[[ Data listing, beginning ]]
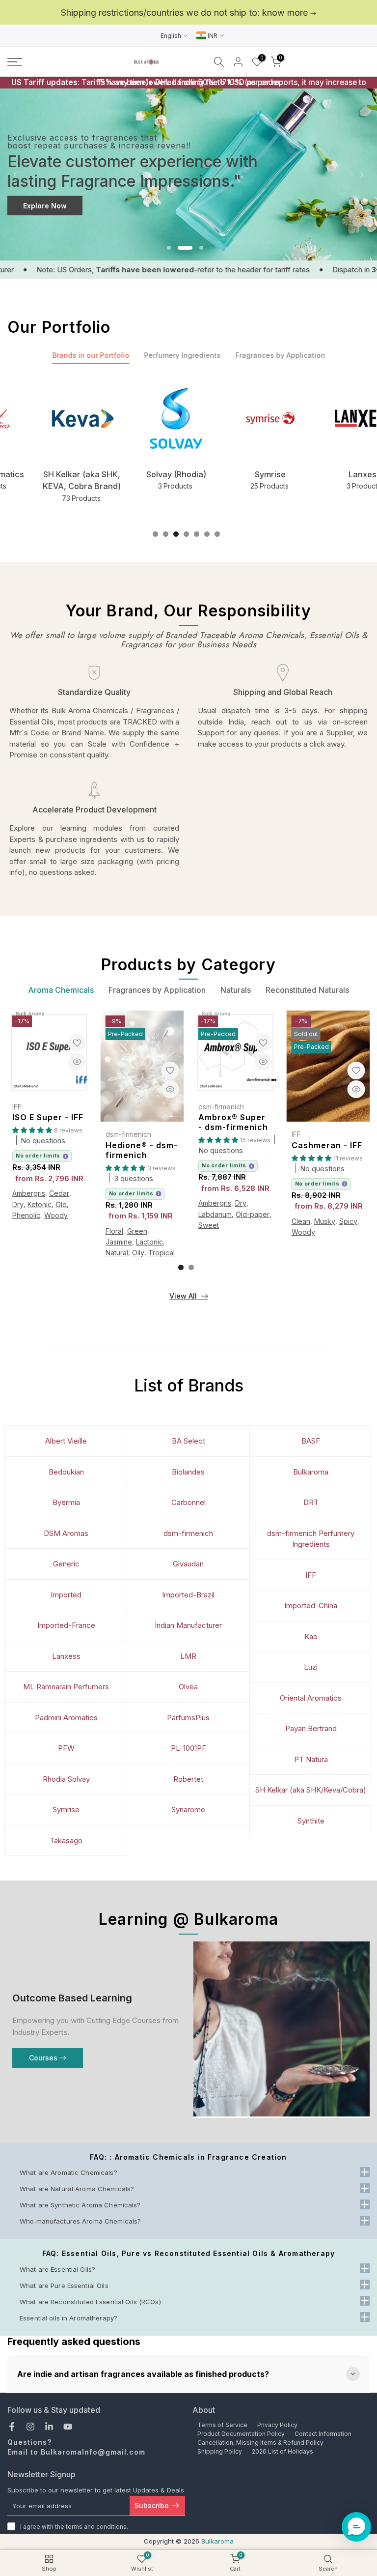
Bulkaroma (310, 1471)
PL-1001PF (188, 1748)
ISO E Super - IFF (47, 1117)
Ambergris (28, 1193)
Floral (114, 1231)
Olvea (188, 1686)
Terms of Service (222, 2425)
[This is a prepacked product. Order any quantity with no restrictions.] (65, 1156)
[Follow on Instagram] (30, 2426)
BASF (310, 1441)
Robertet (188, 1779)
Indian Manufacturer (188, 1625)
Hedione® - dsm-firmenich (142, 1150)
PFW (66, 1748)
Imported (66, 1594)
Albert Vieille (66, 1441)
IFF (17, 1106)
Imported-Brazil (188, 1594)
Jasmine (119, 1242)
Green (137, 1231)
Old (61, 1204)
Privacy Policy (277, 2425)
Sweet (208, 1225)
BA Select (188, 1441)
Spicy (348, 1221)
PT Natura (311, 1759)
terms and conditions (96, 2526)
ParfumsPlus (188, 1717)
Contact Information (323, 2433)
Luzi (311, 1667)
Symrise (66, 1809)
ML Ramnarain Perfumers (66, 1686)
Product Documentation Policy (241, 2433)
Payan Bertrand (311, 1728)
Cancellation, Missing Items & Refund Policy (260, 2442)
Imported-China (310, 1605)
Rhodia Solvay (66, 1779)
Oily (138, 1252)
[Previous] (15, 174)
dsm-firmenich (128, 1134)
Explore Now (45, 206)
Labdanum (215, 1214)
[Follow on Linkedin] (49, 2426)
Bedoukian (66, 1471)
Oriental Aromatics (311, 1698)
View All (183, 1296)
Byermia (66, 1502)
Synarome (188, 1809)
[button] (356, 2527)
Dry (18, 1204)
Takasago (66, 1840)
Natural (117, 1252)
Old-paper (252, 1214)
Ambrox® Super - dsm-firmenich (233, 1122)
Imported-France (66, 1625)
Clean (301, 1221)
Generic (66, 1563)
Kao (311, 1636)
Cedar (59, 1193)
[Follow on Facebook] (11, 2426)
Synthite (310, 1820)
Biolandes (188, 1471)
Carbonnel (188, 1502)
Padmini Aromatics (66, 1717)
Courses (43, 2058)
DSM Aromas (66, 1533)
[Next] (361, 174)
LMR (188, 1656)
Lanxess (66, 1656)
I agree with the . (74, 2526)
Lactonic (149, 1242)
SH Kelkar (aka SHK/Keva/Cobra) (310, 1790)
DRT (311, 1502)
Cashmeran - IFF (327, 1145)
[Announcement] (188, 12)
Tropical (161, 1252)
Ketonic (39, 1204)
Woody (56, 1215)
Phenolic (26, 1215)
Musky (324, 1221)
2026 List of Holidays (282, 2451)
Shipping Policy (219, 2451)
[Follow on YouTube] (67, 2426)
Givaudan (188, 1563)
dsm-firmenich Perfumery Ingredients (310, 1539)
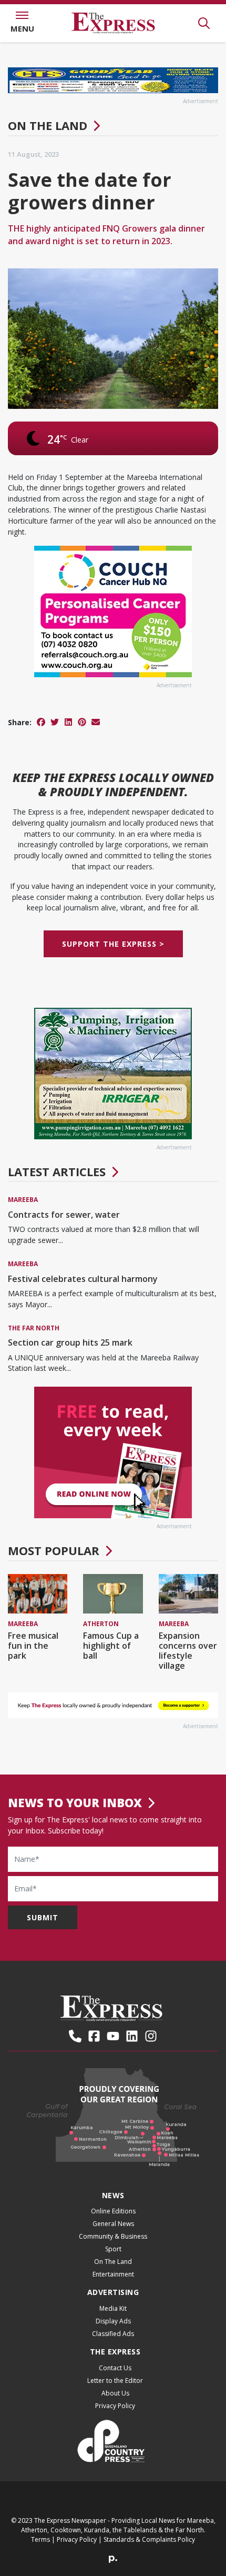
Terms (40, 2539)
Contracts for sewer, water (64, 1214)
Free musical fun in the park (33, 1645)
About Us (115, 2393)
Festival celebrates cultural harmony (83, 1279)
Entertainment (113, 2274)
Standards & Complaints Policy (149, 2539)
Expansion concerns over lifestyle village (188, 1651)
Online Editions (113, 2211)
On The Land (47, 125)
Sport (113, 2248)
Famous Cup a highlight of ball (111, 1645)
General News (113, 2223)
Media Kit (113, 2308)
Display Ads (113, 2321)
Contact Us (115, 2367)
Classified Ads (113, 2333)
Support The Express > (113, 944)
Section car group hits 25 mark (70, 1342)
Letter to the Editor (115, 2380)
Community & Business (113, 2236)
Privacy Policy (115, 2405)
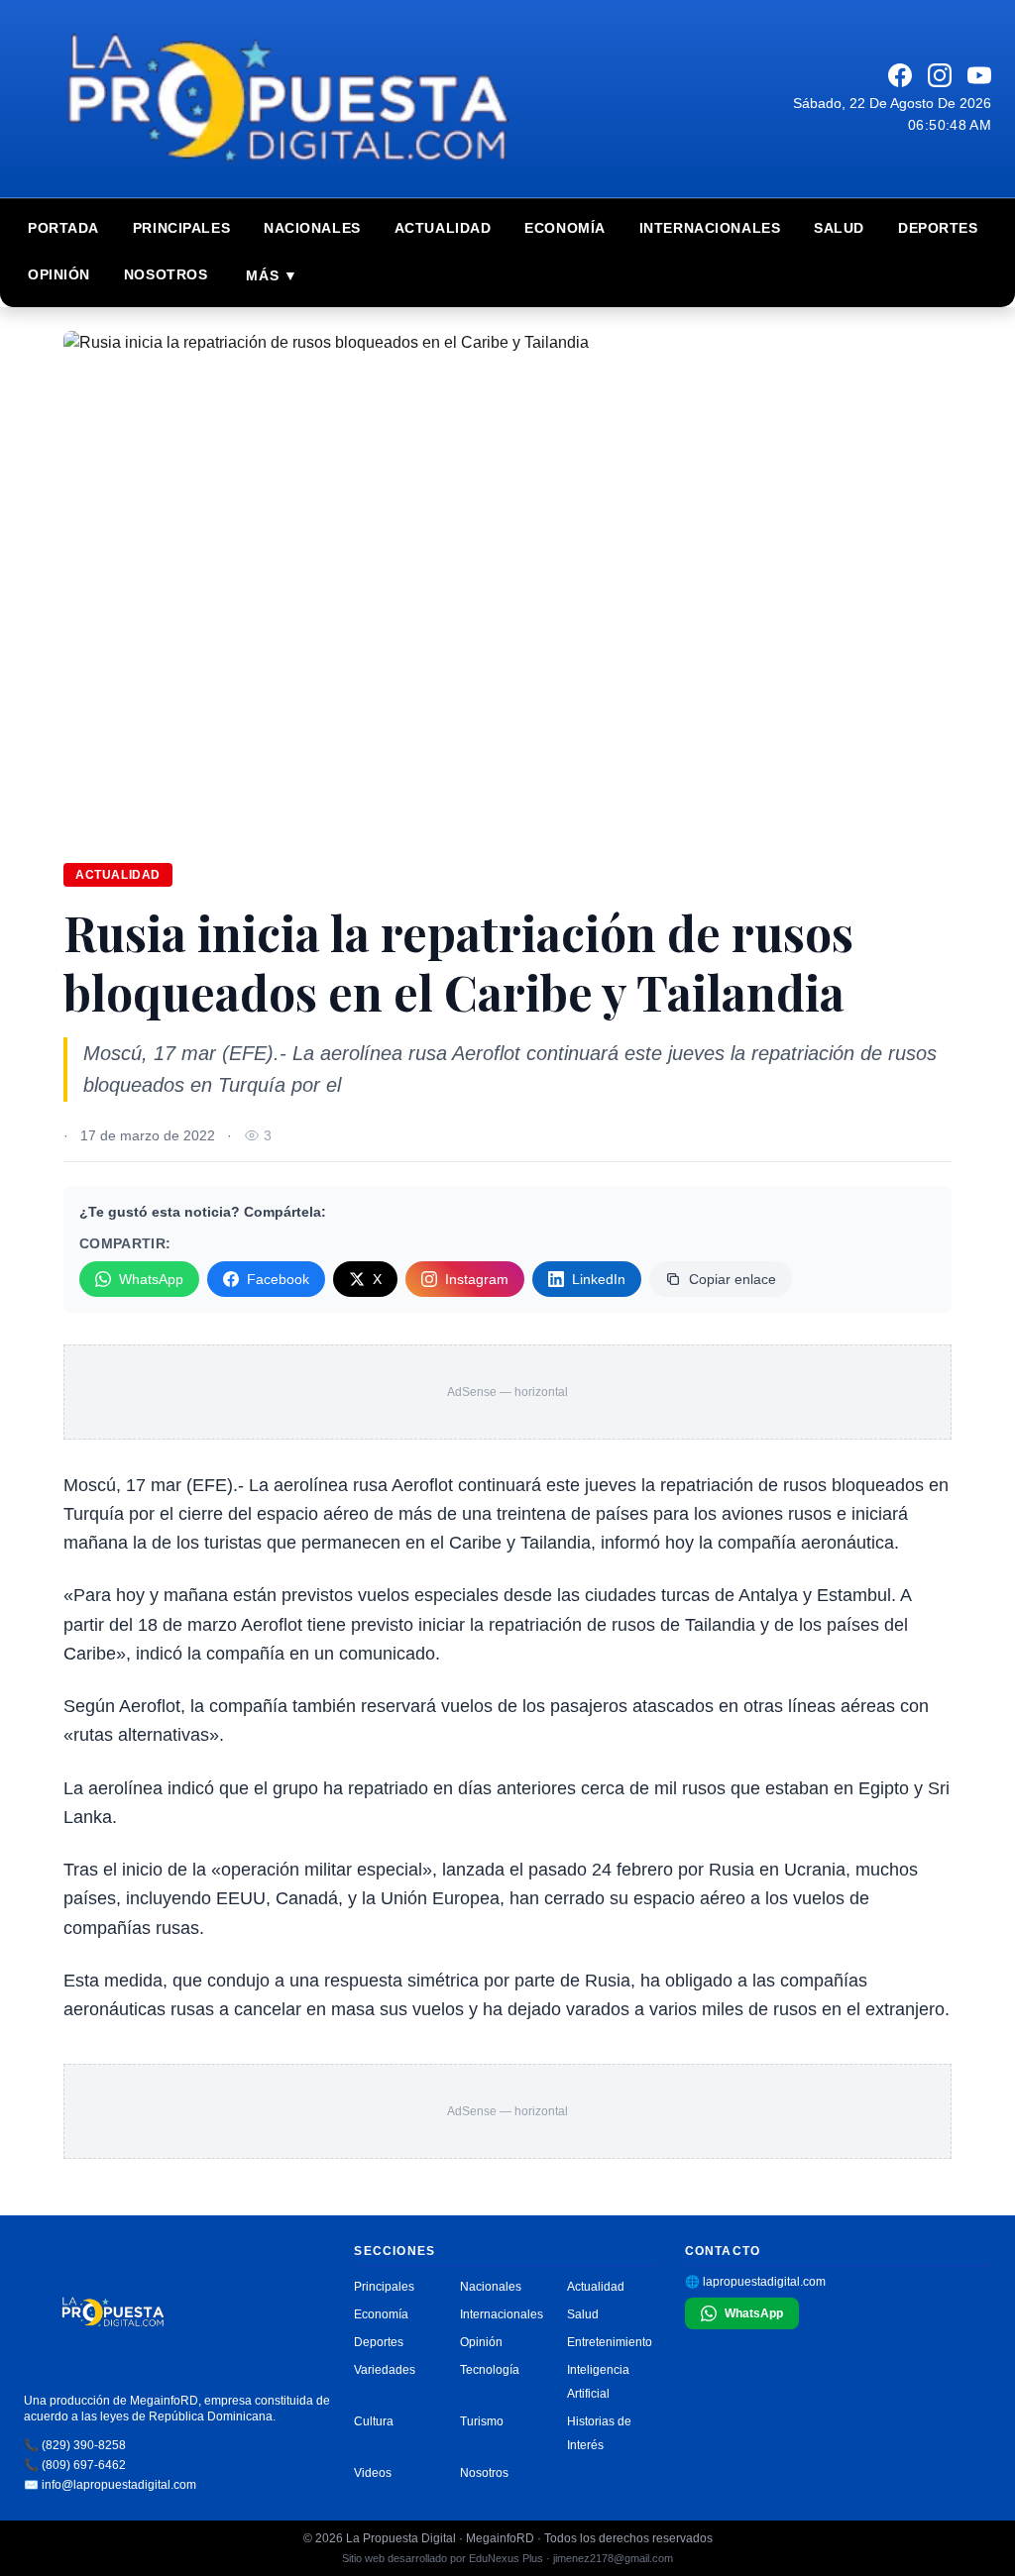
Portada (63, 228)
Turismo (482, 2421)
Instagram (476, 1279)
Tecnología (489, 2370)
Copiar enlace (732, 1279)
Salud (839, 228)
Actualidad (443, 228)
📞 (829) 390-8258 (75, 2445)
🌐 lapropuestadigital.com (755, 2282)
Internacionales (709, 228)
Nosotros (165, 274)
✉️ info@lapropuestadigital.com (110, 2485)
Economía (564, 228)
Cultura (374, 2421)
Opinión (59, 274)
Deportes (937, 228)
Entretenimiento (609, 2342)
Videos (373, 2473)
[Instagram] (940, 75)
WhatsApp (151, 1279)
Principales (181, 228)
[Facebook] (900, 75)
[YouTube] (979, 75)
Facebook (278, 1279)
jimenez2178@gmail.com (613, 2558)
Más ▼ (271, 275)
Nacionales (312, 228)
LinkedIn (598, 1279)
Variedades (384, 2370)
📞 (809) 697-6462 (75, 2465)
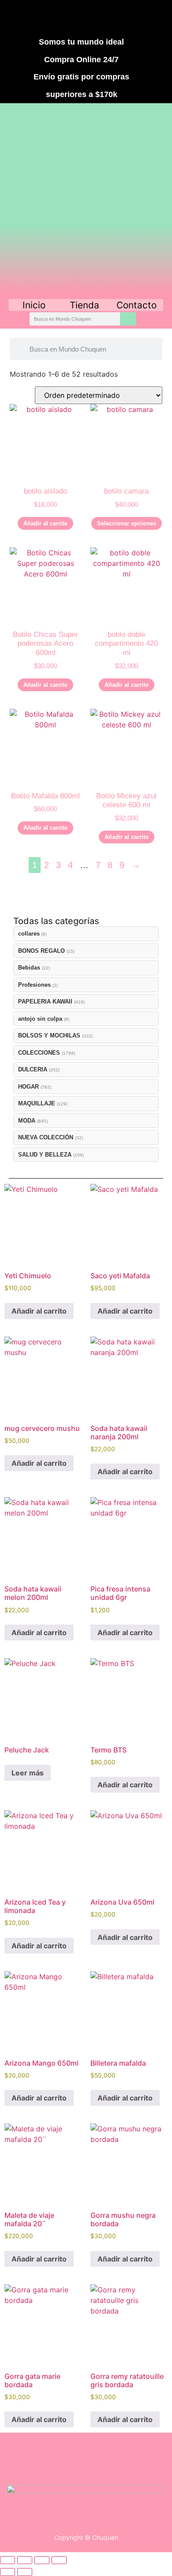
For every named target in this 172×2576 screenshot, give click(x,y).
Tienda (84, 305)
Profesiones (34, 984)
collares (29, 933)
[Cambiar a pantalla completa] (24, 2560)
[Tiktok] (102, 16)
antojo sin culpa (40, 1018)
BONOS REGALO (41, 950)
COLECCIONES (39, 1052)
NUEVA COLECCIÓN (45, 1137)
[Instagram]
[[ Data listing, end ]]
Could the entries above be copied out exactly, with no pictures included?

### Exercise answer
Bulkaroma (310, 1471)
PL-1001PF (188, 1748)
ISO E Super - IFF (47, 1117)
Ambergris (28, 1193)
Floral (114, 1231)
Olvea (188, 1686)
Terms of Service (222, 2425)
[This is a prepacked product. Order any quantity with no restrictions.] (65, 1156)
[Follow on Instagram] (30, 2426)
BASF (310, 1441)
Robertet (188, 1779)
Indian Manufacturer (188, 1625)
Hedione® - dsm-firmenich (142, 1150)
PFW (66, 1748)
Imported (66, 1594)
Albert Vieille (66, 1441)
IFF (17, 1106)
Imported-Brazil (188, 1594)
Jasmine (119, 1242)
Green (137, 1231)
Old (61, 1204)
Privacy Policy (277, 2425)
Sweet (208, 1225)
BA Select (188, 1441)
Spicy (348, 1221)
PT Natura (311, 1759)
terms and conditions (96, 2526)
ParfumsPlus (188, 1717)
Contact Information (323, 2433)
Luzi (311, 1667)
Symrise (66, 1809)
ML Ramnarain Perfumers (66, 1686)
Product Documentation Policy (241, 2433)
Payan Bertrand (311, 1728)
Cancellation, Missing Items & Refund Policy (260, 2442)
Imported-China (310, 1605)
Rhodia Solvay (66, 1779)
Oily (138, 1252)
[Previous] (15, 174)
dsm-firmenich (128, 1134)
Explore Now (45, 206)
Labdanum (215, 1214)
[Follow on Linkedin] (49, 2426)
Bedoukian (66, 1471)
Oriental Aromatics (311, 1698)
View All (183, 1296)
Byermia (66, 1502)
Synarome (188, 1809)
[button] (356, 2527)
Dry (18, 1204)
Takasago (66, 1840)
Natural (117, 1252)
Old-paper (252, 1214)
Ambrox® Super - dsm-firmenich (233, 1122)
Imported-France (66, 1625)
Clean (301, 1221)
Generic (66, 1563)
Kao (311, 1636)
Cedar (59, 1193)
[Follow on Facebook] (11, 2426)
Synthite (310, 1820)
Biolandes (188, 1471)
Carbonnel (188, 1502)
Padmini Aromatics (66, 1717)
Courses (43, 2058)
DSM Aromas (66, 1533)
[Next] (361, 174)
LMR (188, 1656)
Lanxess (66, 1656)
I agree with the . (74, 2526)
Lactonic (149, 1242)
SH Kelkar (aka SHK/Keva/Cobra) (310, 1790)
DRT (311, 1502)
Cashmeran - IFF (327, 1145)
[Announcement] (188, 12)
Tropical (161, 1252)
Ketonic (39, 1204)
Woody (56, 1215)
Phenolic (26, 1215)
Musky (324, 1221)
2026 List of Holidays (282, 2451)
Shipping Policy (219, 2451)
[Follow on YouTube] (67, 2426)
Givaudan (188, 1563)
dsm-firmenich Perfumery Ingredients (310, 1539)
Terms (40, 2539)
Contracts for sewer, water (64, 1214)
Free musical fun in the park (33, 1645)
About Us (115, 2393)
Festival celebrates cultural harmony (83, 1279)
Entertainment (113, 2274)
Standards & Complaints Policy (149, 2539)
Expansion concerns over lifestyle village (188, 1651)
Online Editions (113, 2211)
On The Land (47, 125)
Sport (113, 2248)
Famous Cup a highlight of ball (111, 1645)
General News (113, 2223)
Media Kit (113, 2308)
Display Ads (113, 2321)
Contact Us (115, 2367)
Classified Ads (113, 2333)
Support The Express > (113, 944)
Section car group hits 25 mark (70, 1342)
Letter to the Editor (115, 2380)
Community & Business (113, 2236)
Privacy Policy (115, 2405)
Portada (63, 228)
Turismo (482, 2421)
Instagram (476, 1279)
Tecnología (489, 2370)
Copiar enlace (732, 1279)
Salud (839, 228)
Actualidad (443, 228)
📞 (829) 390-8258 (75, 2445)
🌐 lapropuestadigital.com (755, 2282)
Internacionales (709, 228)
Nosotros (165, 274)
✉️ info@lapropuestadigital.com (110, 2485)
Economía (564, 228)
Cultura (374, 2421)
Opinión (59, 274)
Deportes (937, 228)
Entretenimiento (609, 2342)
Videos (373, 2473)
[Instagram] (940, 75)
WhatsApp (151, 1279)
Principales (181, 228)
[Facebook] (900, 75)
[YouTube] (979, 75)
Facebook (278, 1279)
jimenez2178@gmail.com (613, 2558)
Más ▼ (271, 275)
Nacionales (312, 228)
LinkedIn (598, 1279)
Variedades (384, 2370)
📞 (809) 697-6462 (75, 2465)
For every named target in this 172×2576 screenshot, give click(x,y).
Tienda (84, 305)
Profesiones (34, 984)
collares (29, 933)
[Cambiar a pantalla completa] (24, 2560)
[Tiktok] (102, 16)
antojo sin culpa (40, 1018)
BONOS REGALO (41, 950)
COLECCIONES (39, 1052)
NUEVA COLECCIÓN (45, 1137)
[Instagram]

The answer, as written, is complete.